The analytical results for this model that we report here are exact, i.e., these are derived without making any mathematical approximations. The derivations of these analytical expressions do not require imposition of any condition on the numerical values of the rate constants. However, we now list some biologically motivated constraints on the relative magnitudes of the rate constants that we’ll use later in this paper only for presenting the results graphically for biologically relevant situations.
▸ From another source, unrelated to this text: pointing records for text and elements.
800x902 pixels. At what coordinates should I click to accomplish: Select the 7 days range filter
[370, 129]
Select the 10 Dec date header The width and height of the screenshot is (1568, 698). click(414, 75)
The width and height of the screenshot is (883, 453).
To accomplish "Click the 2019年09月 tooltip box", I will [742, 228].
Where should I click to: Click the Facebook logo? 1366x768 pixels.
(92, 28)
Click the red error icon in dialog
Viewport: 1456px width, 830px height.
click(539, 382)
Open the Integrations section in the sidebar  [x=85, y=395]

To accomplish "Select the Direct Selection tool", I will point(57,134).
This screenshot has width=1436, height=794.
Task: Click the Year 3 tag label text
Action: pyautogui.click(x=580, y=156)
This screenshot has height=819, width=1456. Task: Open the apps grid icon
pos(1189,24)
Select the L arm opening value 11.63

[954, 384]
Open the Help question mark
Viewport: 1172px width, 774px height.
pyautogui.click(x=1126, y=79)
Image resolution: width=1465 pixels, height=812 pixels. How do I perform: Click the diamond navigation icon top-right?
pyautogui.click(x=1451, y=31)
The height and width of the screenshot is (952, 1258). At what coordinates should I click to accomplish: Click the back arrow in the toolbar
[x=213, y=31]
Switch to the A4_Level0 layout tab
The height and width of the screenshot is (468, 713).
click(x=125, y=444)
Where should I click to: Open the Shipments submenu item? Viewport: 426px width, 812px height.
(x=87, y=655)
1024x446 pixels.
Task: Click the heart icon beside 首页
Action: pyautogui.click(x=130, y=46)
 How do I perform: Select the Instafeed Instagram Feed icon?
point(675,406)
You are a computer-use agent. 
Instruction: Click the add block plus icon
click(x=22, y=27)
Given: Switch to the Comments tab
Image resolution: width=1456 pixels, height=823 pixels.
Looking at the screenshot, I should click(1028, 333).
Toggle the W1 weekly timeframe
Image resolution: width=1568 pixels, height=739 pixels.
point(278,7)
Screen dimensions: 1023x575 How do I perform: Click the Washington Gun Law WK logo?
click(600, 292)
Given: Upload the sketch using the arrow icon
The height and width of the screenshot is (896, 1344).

Based on the levels of base-pair complementarity between the codon and the anticodon of the incoming tRNA, we expect that under normal physiological conditions the following conditions would be satisfied: \(\omega _{r1}'''> \omega _{r1}'' > \omega _{r1}' = \omega _{r1}\). Motivated by similar considerations, for graphical plots, we also assume \(\omega _{r2}'''> \omega _{r2}'' > \omega _{r2}' = \omega _{r2}\). Continuing similar justification for the reduction in the number of model parameters, we assume \(\Omega _{p} \simeq \Omega _{p}' \simeq \omega _{p}' < \omega _{p}\).

3 Results

We begin our theoretical analysis by first solving the master equations (26) under steady-state conditions to get the corresponding expressions for \(P_{\mu }\); the full analytical expressions are given in Appendix A. Then, using those expressions for \(P_{\mu }\), we calculate the quantities of our interest namely, \(\phi \), \(E_\mathrm{mc}\), \(E_\mathrm{mr}\), \(\epsilon _\mathrm{mc}\), \(\epsilon _\mathrm{mr}\) and V. The results are listed below.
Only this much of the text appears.